#### EXERCISE INPUT
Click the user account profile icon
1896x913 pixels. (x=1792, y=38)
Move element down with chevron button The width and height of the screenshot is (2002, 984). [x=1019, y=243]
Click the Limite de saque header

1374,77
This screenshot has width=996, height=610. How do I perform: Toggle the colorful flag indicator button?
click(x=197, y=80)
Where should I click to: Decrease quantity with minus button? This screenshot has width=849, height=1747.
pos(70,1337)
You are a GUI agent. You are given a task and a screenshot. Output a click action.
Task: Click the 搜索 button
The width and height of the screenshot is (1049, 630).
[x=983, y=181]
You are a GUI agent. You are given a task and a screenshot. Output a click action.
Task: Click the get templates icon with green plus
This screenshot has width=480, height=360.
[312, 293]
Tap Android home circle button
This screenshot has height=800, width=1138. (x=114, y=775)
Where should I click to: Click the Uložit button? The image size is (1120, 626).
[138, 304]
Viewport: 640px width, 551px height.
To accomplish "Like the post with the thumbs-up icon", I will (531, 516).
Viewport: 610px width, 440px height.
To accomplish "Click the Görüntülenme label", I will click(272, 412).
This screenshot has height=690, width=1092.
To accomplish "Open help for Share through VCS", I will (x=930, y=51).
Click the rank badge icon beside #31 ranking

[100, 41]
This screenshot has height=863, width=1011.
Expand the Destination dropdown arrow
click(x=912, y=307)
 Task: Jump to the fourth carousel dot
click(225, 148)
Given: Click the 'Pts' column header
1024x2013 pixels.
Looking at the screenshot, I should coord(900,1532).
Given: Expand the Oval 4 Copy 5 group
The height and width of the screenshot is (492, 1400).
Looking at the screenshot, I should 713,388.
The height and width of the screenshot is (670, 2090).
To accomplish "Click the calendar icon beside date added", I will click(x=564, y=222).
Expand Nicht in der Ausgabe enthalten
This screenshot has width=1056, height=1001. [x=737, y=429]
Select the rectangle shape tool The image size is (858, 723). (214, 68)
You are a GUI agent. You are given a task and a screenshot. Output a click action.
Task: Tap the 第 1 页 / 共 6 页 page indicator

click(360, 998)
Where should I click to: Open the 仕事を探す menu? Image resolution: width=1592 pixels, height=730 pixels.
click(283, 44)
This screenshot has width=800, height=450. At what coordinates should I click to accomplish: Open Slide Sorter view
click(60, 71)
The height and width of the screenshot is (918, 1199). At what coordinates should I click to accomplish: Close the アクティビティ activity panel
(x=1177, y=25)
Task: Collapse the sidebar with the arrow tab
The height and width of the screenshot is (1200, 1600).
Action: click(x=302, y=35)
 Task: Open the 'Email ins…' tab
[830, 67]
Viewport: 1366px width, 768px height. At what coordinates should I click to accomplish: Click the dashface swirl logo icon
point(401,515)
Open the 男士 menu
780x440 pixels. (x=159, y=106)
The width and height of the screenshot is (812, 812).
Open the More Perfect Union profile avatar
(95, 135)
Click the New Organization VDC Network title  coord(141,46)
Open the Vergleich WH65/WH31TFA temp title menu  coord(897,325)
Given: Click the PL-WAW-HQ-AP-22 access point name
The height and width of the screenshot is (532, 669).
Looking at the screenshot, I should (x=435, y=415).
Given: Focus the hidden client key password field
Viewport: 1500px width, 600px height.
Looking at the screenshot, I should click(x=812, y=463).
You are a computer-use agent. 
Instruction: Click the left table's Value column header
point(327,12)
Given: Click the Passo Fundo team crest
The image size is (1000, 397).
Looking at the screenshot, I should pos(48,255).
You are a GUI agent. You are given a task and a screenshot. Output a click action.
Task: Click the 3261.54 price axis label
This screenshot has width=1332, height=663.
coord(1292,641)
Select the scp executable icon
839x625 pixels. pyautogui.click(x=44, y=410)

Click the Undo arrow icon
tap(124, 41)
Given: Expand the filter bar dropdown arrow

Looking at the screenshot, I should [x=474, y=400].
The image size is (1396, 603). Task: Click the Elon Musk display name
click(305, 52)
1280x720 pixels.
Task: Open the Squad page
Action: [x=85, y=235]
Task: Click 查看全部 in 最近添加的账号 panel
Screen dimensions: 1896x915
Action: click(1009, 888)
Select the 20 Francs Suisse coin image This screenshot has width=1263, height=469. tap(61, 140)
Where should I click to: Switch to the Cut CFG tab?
########
▸ **TASK OBJECTIVE**
This exercise asks for every line of the records to be repeated exactly.

▸ **ANSWER TO THIS PROBLEM**
Click the user account profile icon
1896x913 pixels. (x=1792, y=38)
Move element down with chevron button The width and height of the screenshot is (2002, 984). [x=1019, y=243]
Click the Limite de saque header

1374,77
This screenshot has width=996, height=610. How do I perform: Toggle the colorful flag indicator button?
click(x=197, y=80)
Where should I click to: Decrease quantity with minus button? This screenshot has width=849, height=1747.
pos(70,1337)
You are a GUI agent. You are given a task and a screenshot. Output a click action.
Task: Click the 搜索 button
The width and height of the screenshot is (1049, 630).
[x=983, y=181]
You are a GUI agent. You are given a task and a screenshot. Output a click action.
Task: Click the get templates icon with green plus
This screenshot has width=480, height=360.
[312, 293]
Tap Android home circle button
This screenshot has height=800, width=1138. (x=114, y=775)
Where should I click to: Click the Uložit button? The image size is (1120, 626).
[138, 304]
Viewport: 640px width, 551px height.
To accomplish "Like the post with the thumbs-up icon", I will (531, 516).
Viewport: 610px width, 440px height.
To accomplish "Click the Görüntülenme label", I will click(272, 412).
This screenshot has height=690, width=1092.
To accomplish "Open help for Share through VCS", I will (x=930, y=51).
Click the rank badge icon beside #31 ranking

[100, 41]
This screenshot has height=863, width=1011.
Expand the Destination dropdown arrow
click(x=912, y=307)
 Task: Jump to the fourth carousel dot
click(225, 148)
Given: Click the 'Pts' column header
1024x2013 pixels.
Looking at the screenshot, I should coord(900,1532).
Given: Expand the Oval 4 Copy 5 group
The height and width of the screenshot is (492, 1400).
Looking at the screenshot, I should 713,388.
The height and width of the screenshot is (670, 2090).
To accomplish "Click the calendar icon beside date added", I will click(x=564, y=222).
Expand Nicht in der Ausgabe enthalten
This screenshot has width=1056, height=1001. [x=737, y=429]
Select the rectangle shape tool The image size is (858, 723). (214, 68)
You are a GUI agent. You are given a task and a screenshot. Output a click action.
Task: Tap the 第 1 页 / 共 6 页 page indicator

click(360, 998)
Where should I click to: Open the 仕事を探す menu? Image resolution: width=1592 pixels, height=730 pixels.
click(283, 44)
This screenshot has width=800, height=450. At what coordinates should I click to accomplish: Open Slide Sorter view
click(60, 71)
The height and width of the screenshot is (918, 1199). At what coordinates should I click to accomplish: Close the アクティビティ activity panel
(x=1177, y=25)
Task: Collapse the sidebar with the arrow tab
The height and width of the screenshot is (1200, 1600).
Action: click(x=302, y=35)
 Task: Open the 'Email ins…' tab
[830, 67]
Viewport: 1366px width, 768px height. At what coordinates should I click to accomplish: Click the dashface swirl logo icon
point(401,515)
Open the 男士 menu
780x440 pixels. (x=159, y=106)
The width and height of the screenshot is (812, 812).
Open the More Perfect Union profile avatar
(95, 135)
Click the New Organization VDC Network title  coord(141,46)
Open the Vergleich WH65/WH31TFA temp title menu  coord(897,325)
Given: Click the PL-WAW-HQ-AP-22 access point name
The height and width of the screenshot is (532, 669).
Looking at the screenshot, I should (x=435, y=415).
Given: Focus the hidden client key password field
Viewport: 1500px width, 600px height.
Looking at the screenshot, I should click(x=812, y=463).
You are a computer-use agent. 
Instruction: Click the left table's Value column header
point(327,12)
Given: Click the Passo Fundo team crest
The image size is (1000, 397).
Looking at the screenshot, I should pos(48,255).
You are a GUI agent. You are given a task and a screenshot. Output a click action.
Task: Click the 3261.54 price axis label
This screenshot has width=1332, height=663.
coord(1292,641)
Select the scp executable icon
839x625 pixels. pyautogui.click(x=44, y=410)

Click the Undo arrow icon
tap(124, 41)
Given: Expand the filter bar dropdown arrow

Looking at the screenshot, I should [x=474, y=400].
The image size is (1396, 603). Task: Click the Elon Musk display name
click(305, 52)
1280x720 pixels.
Task: Open the Squad page
Action: [x=85, y=235]
Task: Click 查看全部 in 最近添加的账号 panel
Screen dimensions: 1896x915
Action: click(1009, 888)
Select the 20 Francs Suisse coin image This screenshot has width=1263, height=469. tap(61, 140)
Where should I click to: Switch to the Cut CFG tab?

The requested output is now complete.